Stated problem: Locate every line below that contains the word "button" and copy each one. Case counts.

Word and element pointing lines:
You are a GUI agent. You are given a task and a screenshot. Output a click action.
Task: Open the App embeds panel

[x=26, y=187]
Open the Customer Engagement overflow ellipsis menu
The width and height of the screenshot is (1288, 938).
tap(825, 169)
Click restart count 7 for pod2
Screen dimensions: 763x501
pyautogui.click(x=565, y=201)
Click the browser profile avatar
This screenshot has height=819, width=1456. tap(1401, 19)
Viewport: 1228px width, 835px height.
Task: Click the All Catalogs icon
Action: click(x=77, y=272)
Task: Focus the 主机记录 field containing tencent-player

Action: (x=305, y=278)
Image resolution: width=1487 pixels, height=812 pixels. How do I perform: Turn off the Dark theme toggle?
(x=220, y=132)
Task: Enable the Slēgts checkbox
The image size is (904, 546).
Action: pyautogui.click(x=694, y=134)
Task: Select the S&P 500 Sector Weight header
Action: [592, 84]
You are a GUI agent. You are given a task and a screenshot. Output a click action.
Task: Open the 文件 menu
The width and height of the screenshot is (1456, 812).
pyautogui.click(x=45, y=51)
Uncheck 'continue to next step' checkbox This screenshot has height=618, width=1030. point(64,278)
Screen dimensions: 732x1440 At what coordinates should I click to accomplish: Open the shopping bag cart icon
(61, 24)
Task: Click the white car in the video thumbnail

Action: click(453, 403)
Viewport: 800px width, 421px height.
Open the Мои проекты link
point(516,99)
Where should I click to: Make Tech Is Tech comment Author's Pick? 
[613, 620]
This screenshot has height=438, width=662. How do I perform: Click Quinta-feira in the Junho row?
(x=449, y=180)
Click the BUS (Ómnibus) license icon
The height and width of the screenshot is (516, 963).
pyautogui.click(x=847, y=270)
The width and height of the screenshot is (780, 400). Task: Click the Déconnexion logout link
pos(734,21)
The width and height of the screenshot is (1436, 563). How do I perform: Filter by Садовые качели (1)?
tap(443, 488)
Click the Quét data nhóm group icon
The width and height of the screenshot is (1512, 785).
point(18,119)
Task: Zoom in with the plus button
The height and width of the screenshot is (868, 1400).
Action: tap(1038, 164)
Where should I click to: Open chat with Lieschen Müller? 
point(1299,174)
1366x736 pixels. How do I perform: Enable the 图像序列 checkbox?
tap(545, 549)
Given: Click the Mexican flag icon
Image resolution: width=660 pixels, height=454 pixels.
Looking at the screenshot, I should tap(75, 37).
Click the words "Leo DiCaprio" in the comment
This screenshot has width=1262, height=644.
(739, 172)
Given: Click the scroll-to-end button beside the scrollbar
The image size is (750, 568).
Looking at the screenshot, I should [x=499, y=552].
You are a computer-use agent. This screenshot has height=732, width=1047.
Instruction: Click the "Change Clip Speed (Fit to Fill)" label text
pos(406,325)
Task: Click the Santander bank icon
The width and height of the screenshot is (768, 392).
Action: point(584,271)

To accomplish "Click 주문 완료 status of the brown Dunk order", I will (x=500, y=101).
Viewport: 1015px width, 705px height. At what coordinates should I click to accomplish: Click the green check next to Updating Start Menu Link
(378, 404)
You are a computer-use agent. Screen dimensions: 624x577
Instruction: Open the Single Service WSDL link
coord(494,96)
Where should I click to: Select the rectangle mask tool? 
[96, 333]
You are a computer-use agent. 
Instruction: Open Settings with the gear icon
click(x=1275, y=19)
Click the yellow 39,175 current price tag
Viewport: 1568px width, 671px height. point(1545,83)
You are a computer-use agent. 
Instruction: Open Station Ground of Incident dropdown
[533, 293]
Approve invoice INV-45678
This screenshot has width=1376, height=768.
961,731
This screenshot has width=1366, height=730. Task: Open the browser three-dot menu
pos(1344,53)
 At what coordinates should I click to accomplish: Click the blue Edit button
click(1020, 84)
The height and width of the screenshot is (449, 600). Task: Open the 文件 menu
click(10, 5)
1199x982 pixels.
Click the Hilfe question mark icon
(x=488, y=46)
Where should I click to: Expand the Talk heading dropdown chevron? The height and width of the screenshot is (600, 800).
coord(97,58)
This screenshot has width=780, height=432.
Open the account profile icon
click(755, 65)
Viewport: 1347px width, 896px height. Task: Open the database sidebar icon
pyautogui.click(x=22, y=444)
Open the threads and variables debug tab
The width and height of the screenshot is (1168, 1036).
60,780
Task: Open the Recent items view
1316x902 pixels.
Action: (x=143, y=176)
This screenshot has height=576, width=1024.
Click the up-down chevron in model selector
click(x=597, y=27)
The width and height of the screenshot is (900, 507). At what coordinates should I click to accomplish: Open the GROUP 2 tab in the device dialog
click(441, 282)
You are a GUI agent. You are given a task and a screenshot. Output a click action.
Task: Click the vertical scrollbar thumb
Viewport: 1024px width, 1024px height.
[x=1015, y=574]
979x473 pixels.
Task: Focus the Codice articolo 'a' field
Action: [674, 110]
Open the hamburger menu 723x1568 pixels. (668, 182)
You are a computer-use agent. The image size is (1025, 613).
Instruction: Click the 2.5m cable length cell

The completed task:
Task: Zoom in with the plus button
Given: Click the scroll-to-end button beside the scrollbar
 At what coordinates should I click to accomplish: Click the blue Edit button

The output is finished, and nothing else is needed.